Los Siboneyes de Jagua

 

Los Siboneyes de Jagua  

              Entre los primeros poblados indios de este cacicato, estaba el de Caunao (donde residía el cacique), otros en los lugares que se conocen como Yaguaramas, Cumanayaguas y las Auras, así como en los márgenes del arroyo Las Calabazas, hoy La Palma.  Otro poblado llamado Coacoí existía en la orilla del río Aricoa (que es el Saladito); y en la margen derecha del río Sabao (que es el Salado), había un poblado pequeño; y otro junto a la confluencia de los ríos Jabacoa y Damují. También existió un poblado Siboney en el cayo (Cayo Campo); y en los lugares cerca del litoral, manantiales y depósitos de agua, habías varios bohíos, cuyos moradores se avisaban unos a otros al empezar el arribo de las aves y la época de pesca.

              Se cuenta que los siboneyes de Jagua sostenían guerras con los habitantes de las islas del sur, porque venían a secuestrarles a sus hijas y mujeres, que eran muy bellas e inteligentes, fuertes, ágiles y entendidas en cultivos y tejidos de redes, hamacas y taparrabos (pues los habitantes de Jagua no andaban desnudos). También estos enemigos suyos, les robaban sus frutos; y de los criaderos que tenían en la ensenada de Las Calabazas, que ellos llamaban de los Güiros, les robaban sus careyes y tortugas.  

Creencia Religiosa  

              Los siboneyes de Jagua rendían culto a sol, al que llamaban Huion, y la luna, a la que llamaban Maroya, a quienes dedicaban las primeras fiestas de luna llena.

              Creían que el sol era el padre del primer hombre, que era Hamao, y la luna la madre de la primera mujer, Guanaroca.

              Hamao y Guanaroca tuvieron un hijo llamado Imao, mas Hamao, por celos, una noche, aprovechando el sueño de Guanaroca, cogió  al tierno infante y se lo llevó al monte. El calor excesivo y la falta de alimento produjeron la muerte de la débil criatura. Entonces el padre, para ocultar su delito, tomó un gran güiro, hizo en él un agujero y metió dentro el frío cuerpo del infante, colgando después el güiro de la rama de un árbol. Cuando Guanaroca lo encontró, se le cayó el  güiro de las manos, rompiéndose, y de él salieron tortugas y peces que formaron, las tortugas, los cayos del puerto y la península de Majagua; y los peces, los ríos Caunao, Sabao (Salado) y Bamují (Damují). Guanaroca lloró tanto que sus lágrimas formaron la laguna de Guanaroca.

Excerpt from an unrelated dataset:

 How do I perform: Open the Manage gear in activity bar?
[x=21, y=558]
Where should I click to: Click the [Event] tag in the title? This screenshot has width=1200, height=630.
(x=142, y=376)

              Después Guanaroca tuvo otro hijo, que se llamó Caunao, y cuando era hombre la luna le envió de compañera a Jagua.

              Guanaroca nada más tuvo hijos y Jagua hijas, y de ellos descendían todas las personas del mundo.

              Creían que en una lucha con un monstruo marino, la tortuga, que había formado a la península de Majagua, perdió una pata, que formo Cayo Loco.

              El nombre de Jagua significaba principio, fuente y riqueza, y esta Diosa había enseñado a los siboneyes la caza, la pesca y la agricultura. El altar de la diosa Jagua era un árbol de jagua rodeado de piedras que estaba, en aquella época, en una lomita que había entre las calles de Santa Cruz, Santa Elena y Hourrutiner y De Clouet.

              La Majagua era un árbol sagrado cuyas semillas de color negro fueron entregadas por el Cemí de la diosa Jagua al behique. Las semillas, eran un amuleto contra el olvido y la infidelidad; que las mujeres  sembraron en sus huertos para cuando estas florecieran, cesarán sus inquietudes y congojas, obteniendo de nuevo el cariño de sus novios y esposos quienes solo tenían ojos y oídos para la incomparable Aycayia.  Estas semillas dieron origen al árbol conocido hoy con el nombre de Majagua o Demajagua, que significa de Madre Jagua, cuyas hojas, flores y madera son consideradas desde aquel entonces como amuleto o preventivo de la infidelidad conyugal.

              Los Cementerios de los indios tenían forma de cono truncado y se llamaban caneyes. Había uno en Punta Cueva y otro en Zapata.

              El bagá era un fruto sagrado que ellos ofrendaban a los muertos.

              Cuando vinieron los colonizadores, los indios de Jagua que no quisieron ser esclavos, se refugiaron en la Ciénaga de Zapata.